Here we develop a new method, named CONCERT, to simultaneously predict RT from sequence features and identify genomic sequence elements that modulate RT in a genome-wide manner. CONCERT integrates two functionally cooperative modules, a selector and a predictor, which are trained jointly. The selector module performs importance estimation-based subset sampling of the genomic sequences to detect predictive elements. Utilizing sequence importance estimation from the selector, the predictor module incorporates the bi-directional recurrent neural networks and the self-attention mechanism to achieve selective learning of long-range spatial dependencies across genomic loci and context-aware feature representation learning of genomic sequences. The model also employs a hierarchical structure for capturing genomic context information at different scales.
We applied CONCERT to predict RT in mouse embryonic stem cells (mESCs) and human cell types. Using only the genomic sequences as input, CONCERT reaches above 0.90 Pearson correlation coefficients (PCCs) for RT prediction in mESCs and 0.80-0.88 PCCs in seven human cell types. Importantly, the identified predictive genomic elements exhibit strong correlations with specific types of genomic features including repetitive elements and cis-regulatory elements, revealing sequence properties that may regulate RT. In particular, each of the five early replication control elements (ERCEs) in mESCs that were experimentally validated through CRISPR-mediated deletions in a recent study (Sima et al., Cell 2019) can be reliably identified by our method.
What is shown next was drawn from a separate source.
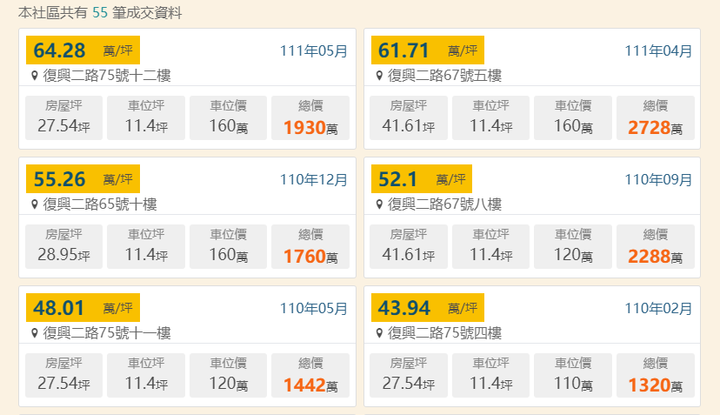This screenshot has height=415, width=720.
Task: Open the 復興二路67號五樓 address link
Action: click(444, 76)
Furthermore, by applying to multiple human cell types, CONCERT delineated conserved and cell type-specific sequence elements that may play key roles in RT regulation.
Taken together, CONCERT provides a generic interpretable machine learning framework for predicting large-scale genomic profiles based on sequence features and provides new insights into the potential sequence determinants of the DNA replication timing program.